A tarde passou sem sobressaltos.
E-mails, ajustes de cor, troca de mensagens com o cliente. A rotina habitual da agência tinha um ritmo previsível, quase anestésico.
David gostava disso. Da previsibilidade. Do controle silencioso.
Mas, naquela quinta-feira, algo o fez fechar o notebook um pouco antes do fim do expediente.
Levantou os olhos e viu Lucas, ainda na mesa ao lado, testando filtros no Illustrator com uma expressão de quem falava com a tela.
— Essa fonte parece um grito de socorro — murmurou Lucas.
David sorriu de leve.
— Então muda antes que ela chame a polícia tipográfica.
Lucas se virou de repente, animado.
— Você tem senso de humor! Eu sabia! Sabia que um dia ia ouvir isso.
David balançou a cabeça, disfarçando o riso.
— Foi só hoje.
— Mas foi — respondeu Lucas, triunfante.
Ficaram em silêncio por alguns segundos. A luz do fim de tarde entrava pelas janelas do prédio com um tom dourado. O som distante de buzinas e passos misturava-se ao ruído dos ventiladores.
Lucas se levantou e apoiou os braços no encosto da cadeira de David.
— Vai direto pra casa hoje?
— Vou sim.
— Quer companhia até a estação?
David hesitou.
Mas algo nele cedeu.
— Pode ser.
Desceram juntos, sem pressa. A rua estava úmida do sereno do fim do dia, e o céu começava a escurecer.
— Você sempre foi assim quieto? — perguntou Lucas.
David pensou um pouco.
— Nem sempre. Quando era mais novo, falava mais. Meus amigos diziam que eu era "o calmo que escuta". Hoje, acho que virei só "o que escuta".

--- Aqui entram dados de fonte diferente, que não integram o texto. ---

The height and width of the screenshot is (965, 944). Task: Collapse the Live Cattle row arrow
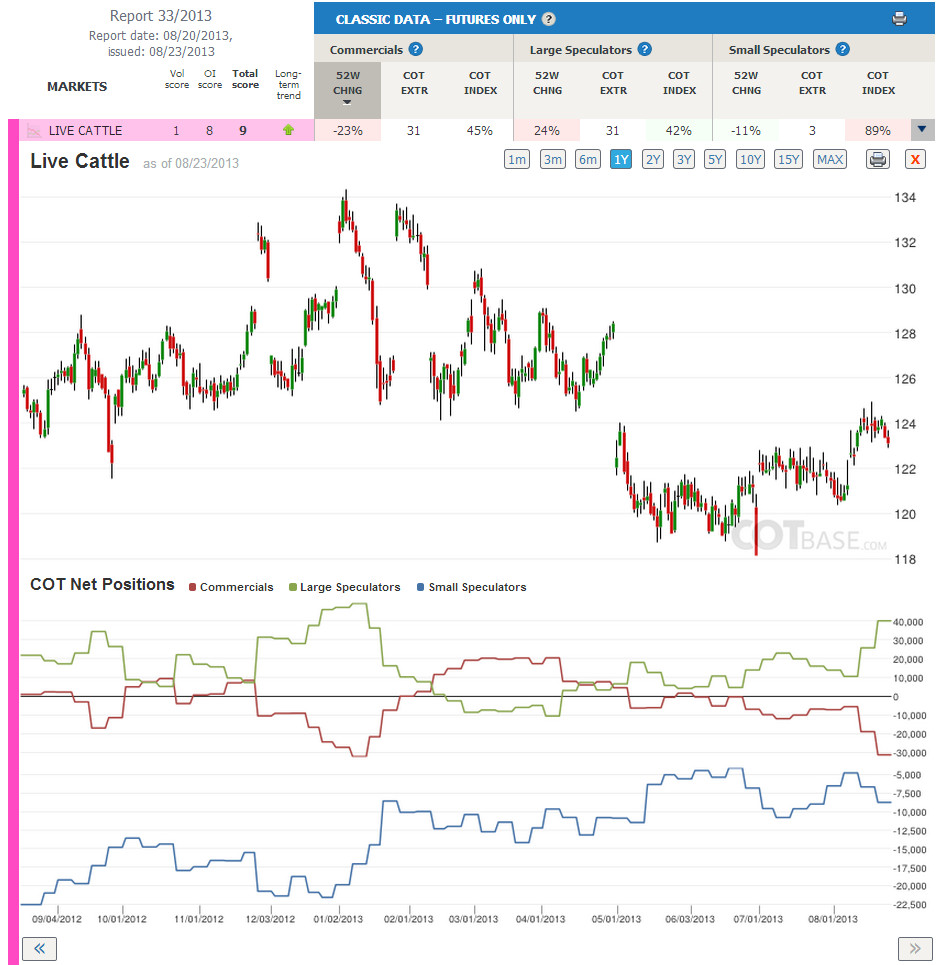tap(921, 130)
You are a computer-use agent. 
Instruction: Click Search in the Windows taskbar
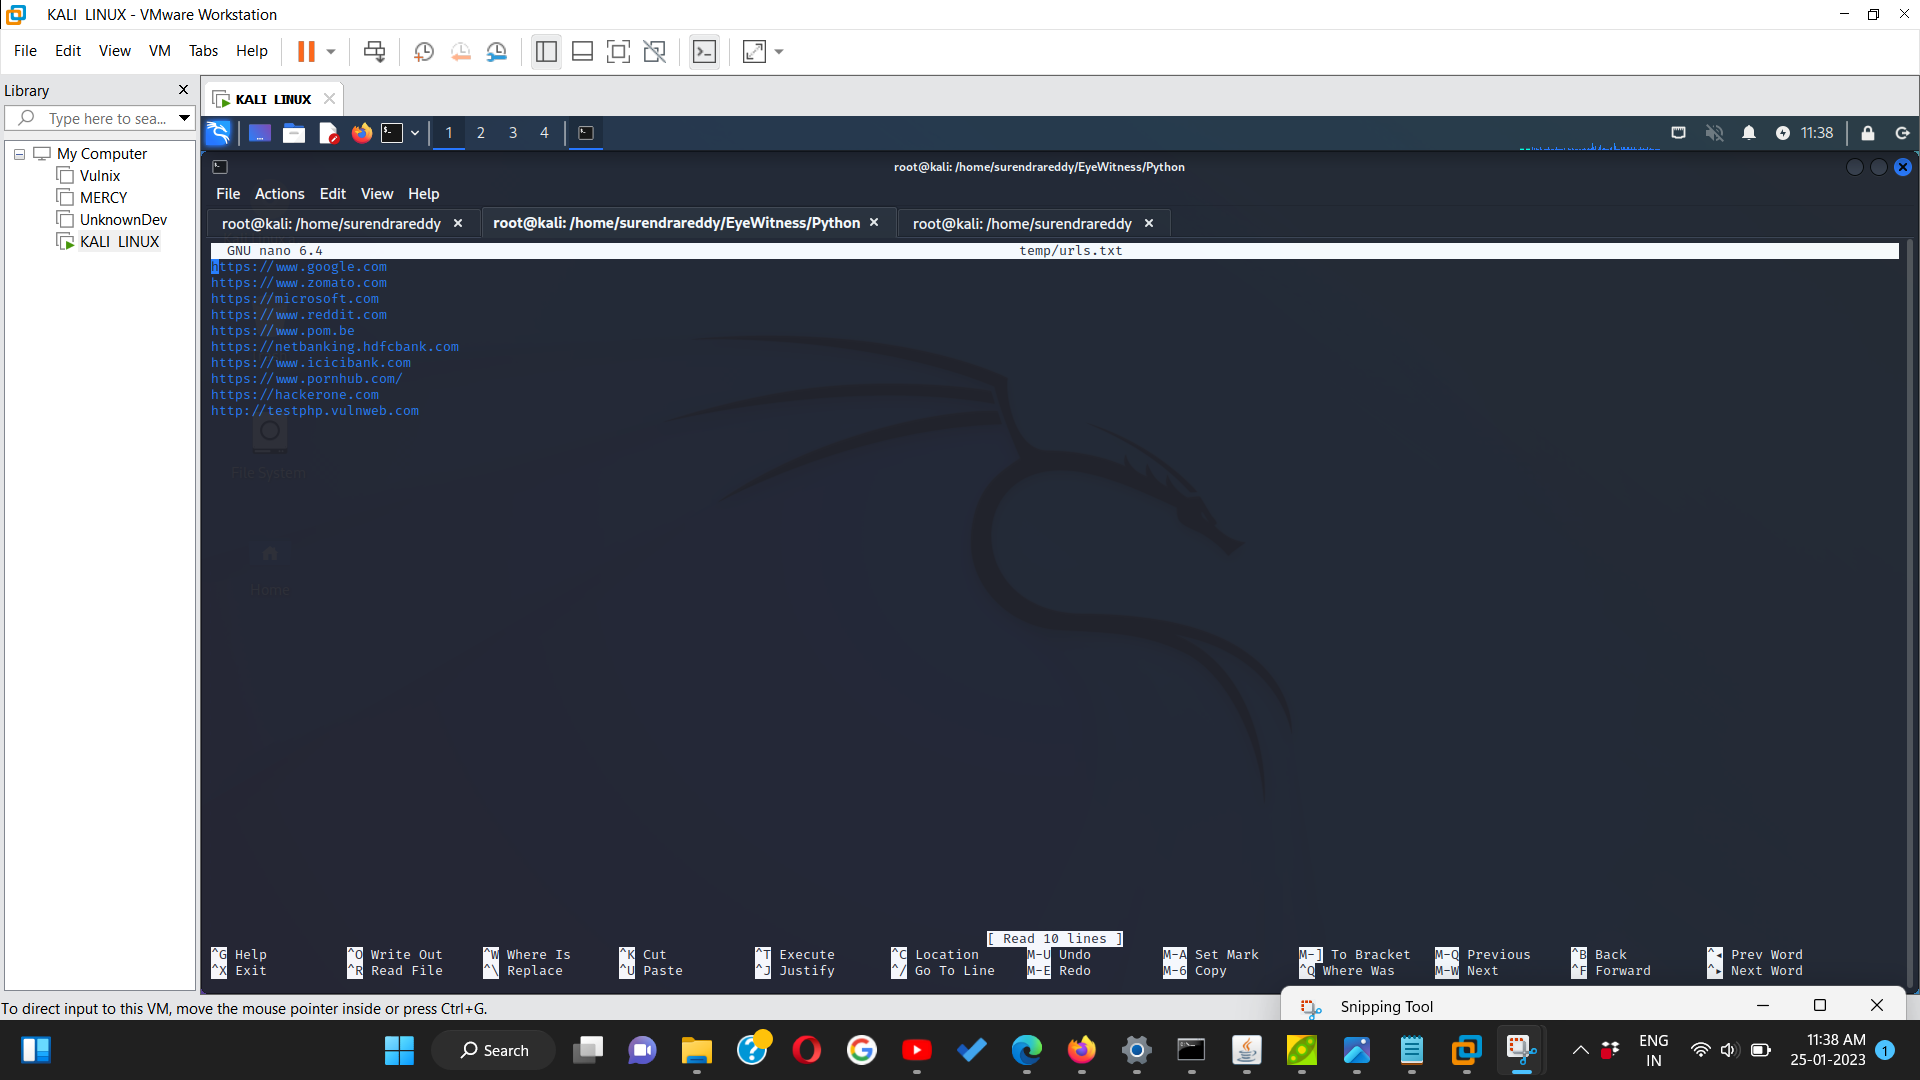pyautogui.click(x=492, y=1050)
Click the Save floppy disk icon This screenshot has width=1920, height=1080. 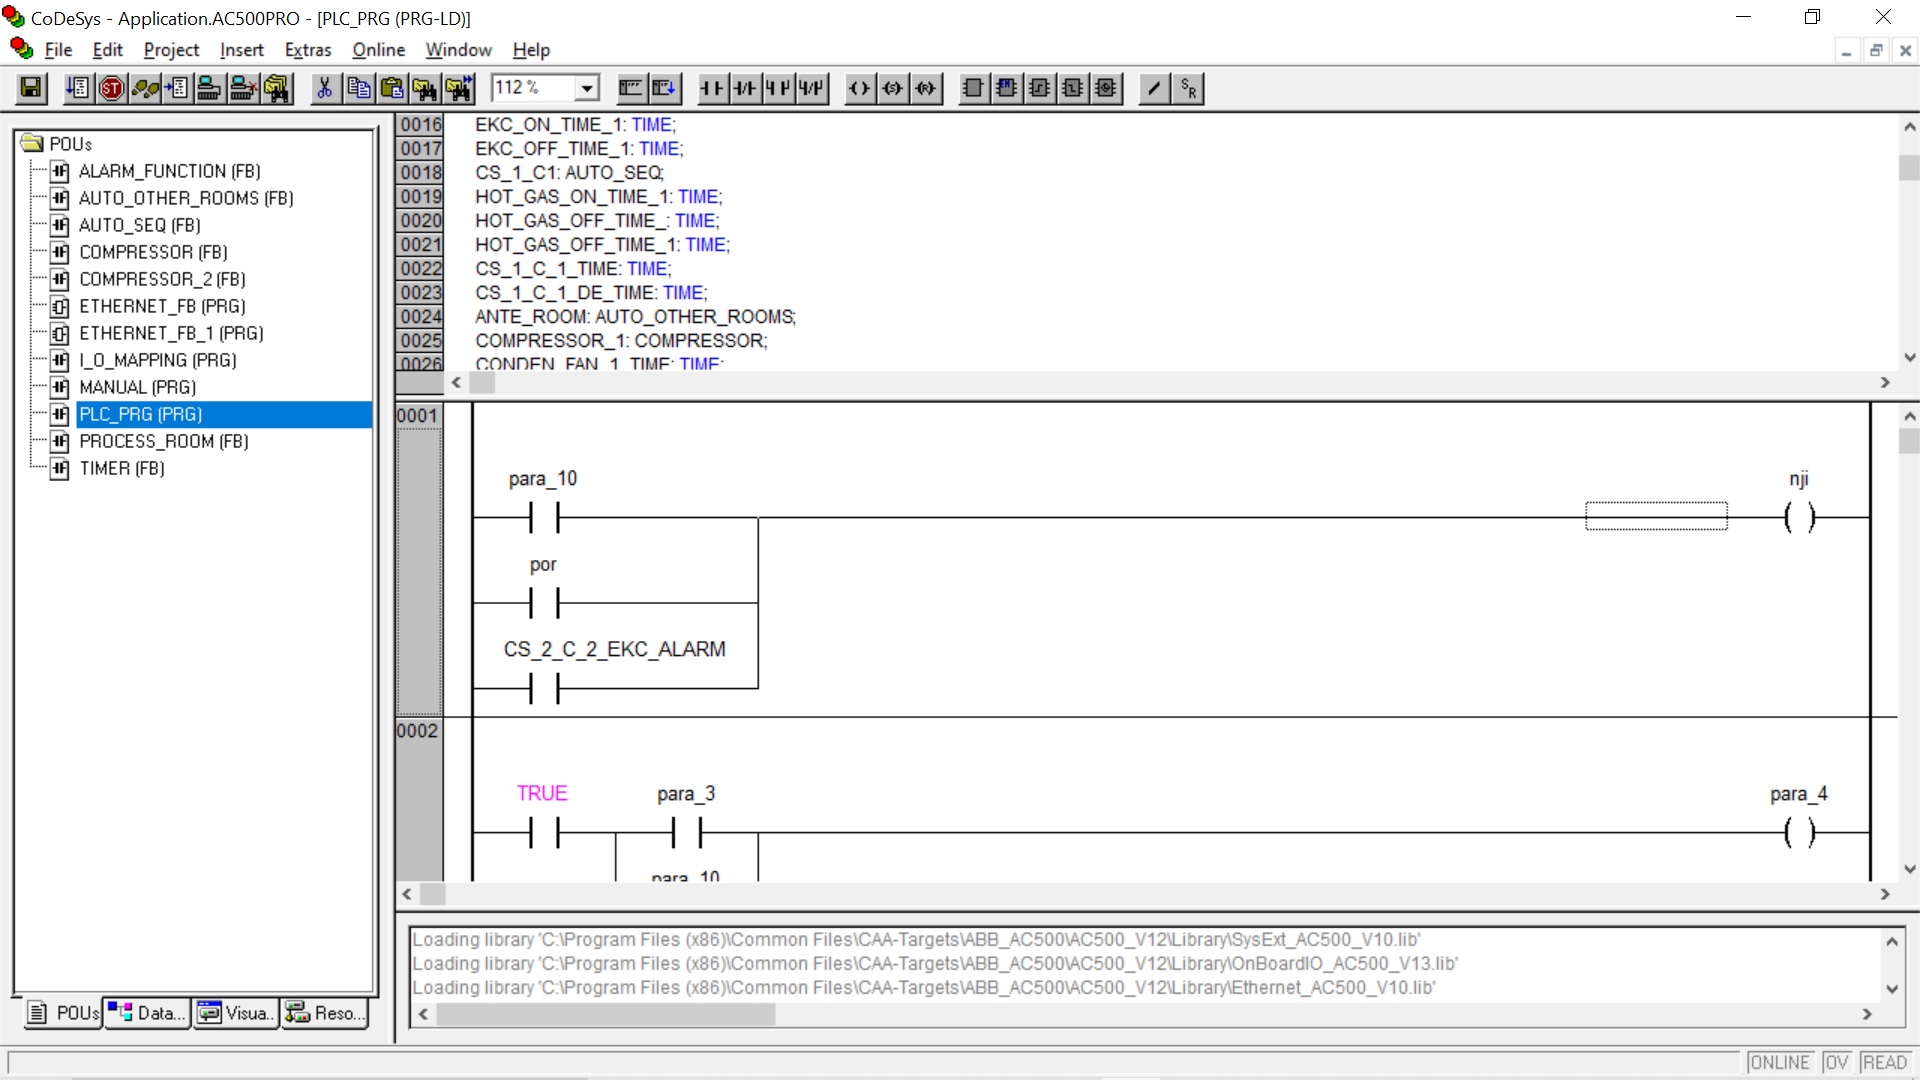[x=31, y=89]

Lucas olhou pra ele com uma expressão mais séria.
— Não vejo nada de errado nisso.
— Às vezes... eu também não. Às vezes vejo.
Caminharam mais alguns metros em silêncio. Até que, sem pensar muito, David disse:
— Ontem ajudei uma senhora no ônibus. Dona Irene. Caiu quase com as sacolas. Levei até a casa dela.
Lucas o olhou de lado, com surpresa boa.
— Sério? Que legal. E como foi?
David deu de ombros.
— Ela me ofereceu água. Contou umas coisas. Tem samambaias no quintal. Me chamou pra voltar outro dia.
— Você vai?
David demorou para responder.
— Acho que sim.
— Você gostou dela?
— Me senti... visto. Sem precisar falar demais.
Lucas assentiu.
— Essas são as melhores pessoas.
Chegaram ao portão do metrô.
Lucas estendeu a mão, quase como brincadeira.
— Obrigado por essa conversa histórica. Vai pro meu top 5 do mês.
David apertou a mão dele. Firme. Sincero.
— Foi bom. De verdade.
Lucas sorriu e entrou.
David ficou parado por um instante, observando as luzes da estação acenderem.
> Às vezes, o mundo não muda.
Mas se alguém te escuta sem te empurrar... parece mais fácil continuar.